* Problem:
Every entry below is to be returned unchanged. Images are not part of the copy.

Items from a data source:

•••••

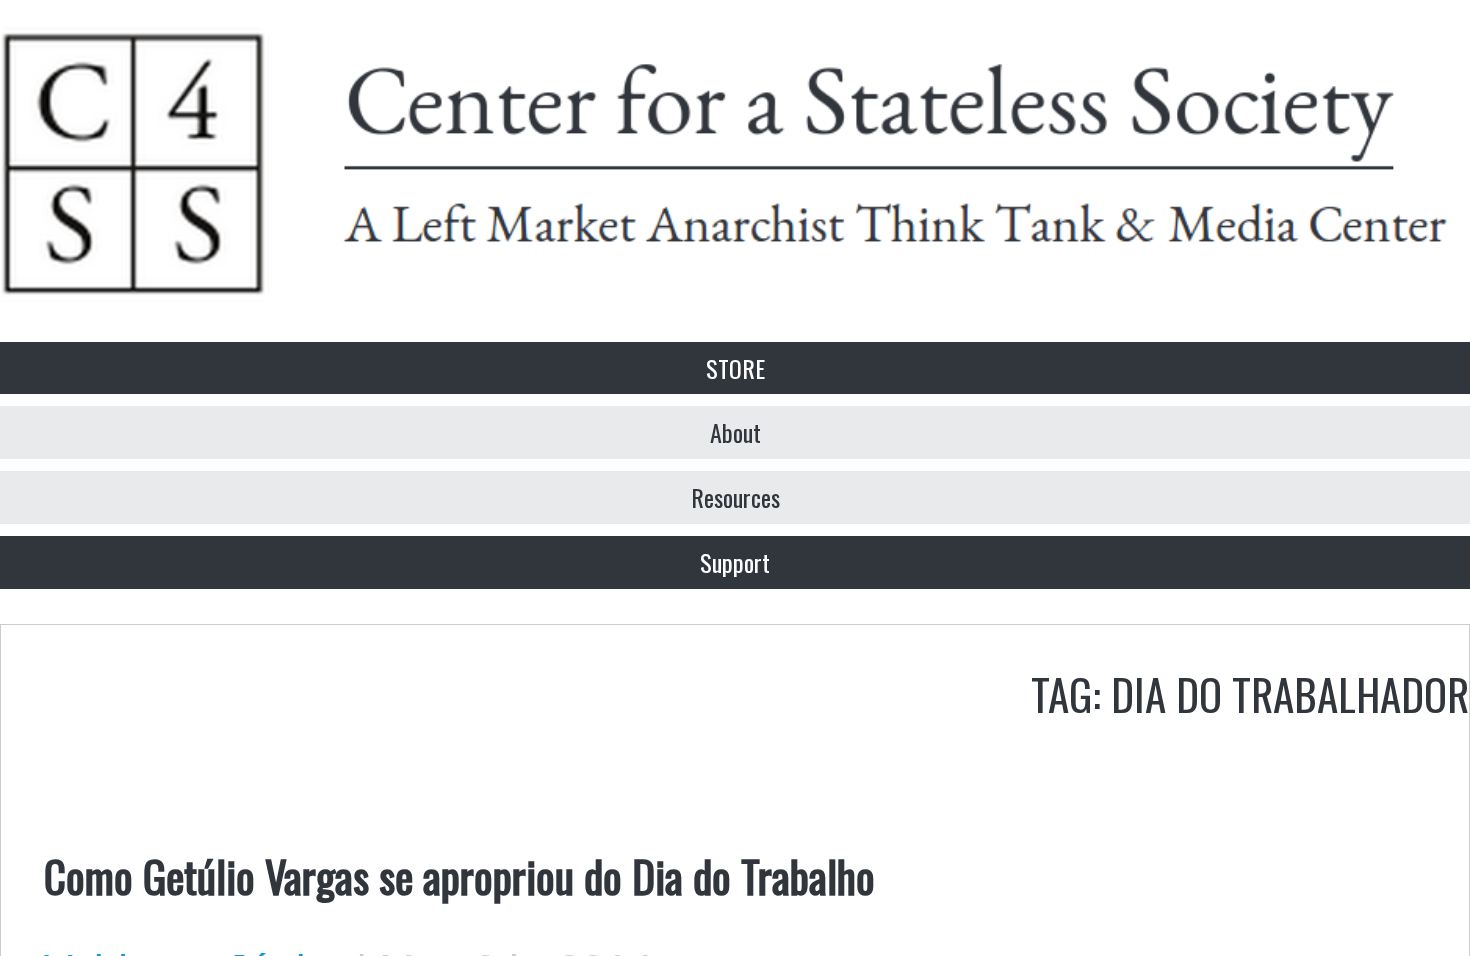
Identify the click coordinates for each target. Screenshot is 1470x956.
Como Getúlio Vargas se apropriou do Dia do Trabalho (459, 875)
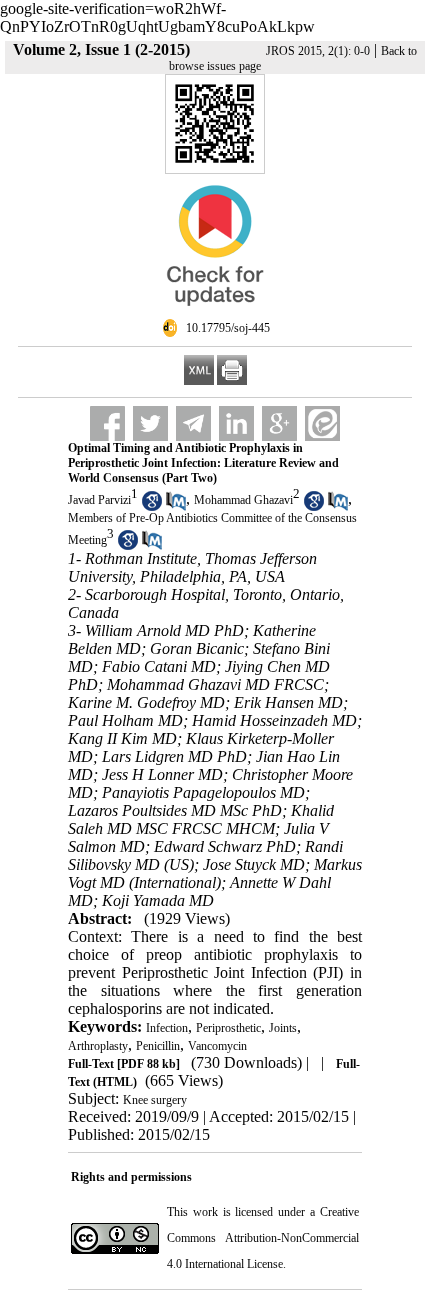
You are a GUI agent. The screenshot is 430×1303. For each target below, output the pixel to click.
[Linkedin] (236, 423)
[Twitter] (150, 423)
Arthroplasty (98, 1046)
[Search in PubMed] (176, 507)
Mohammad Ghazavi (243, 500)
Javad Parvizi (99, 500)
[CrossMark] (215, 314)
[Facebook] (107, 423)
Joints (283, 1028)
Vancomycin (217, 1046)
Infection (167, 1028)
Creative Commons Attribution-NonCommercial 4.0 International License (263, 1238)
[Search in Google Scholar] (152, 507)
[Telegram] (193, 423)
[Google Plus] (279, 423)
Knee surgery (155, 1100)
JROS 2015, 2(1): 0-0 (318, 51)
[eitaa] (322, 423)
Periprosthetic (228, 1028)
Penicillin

•••••

* Output of the exercise:
Identify the click coordinates for each target. Screenshot is 1470x956.
Como Getúlio Vargas se apropriou do Dia do Trabalho (459, 875)
You are a GUI agent. The screenshot is 430×1303. For each target below, output the pixel to click.
[Linkedin] (236, 423)
[Twitter] (150, 423)
Arthroplasty (98, 1046)
[Search in PubMed] (176, 507)
Mohammad Ghazavi (243, 500)
Javad Parvizi (99, 500)
[CrossMark] (215, 314)
[Facebook] (107, 423)
Joints (283, 1028)
Vancomycin (217, 1046)
Infection (167, 1028)
Creative Commons Attribution-NonCommercial 4.0 International License (263, 1238)
[Search in Google Scholar] (152, 507)
[Telegram] (193, 423)
[Google Plus] (279, 423)
Knee surgery (155, 1100)
JROS 2015, 2(1): 0-0 (318, 51)
[eitaa] (322, 423)
Periprosthetic (228, 1028)
Penicillin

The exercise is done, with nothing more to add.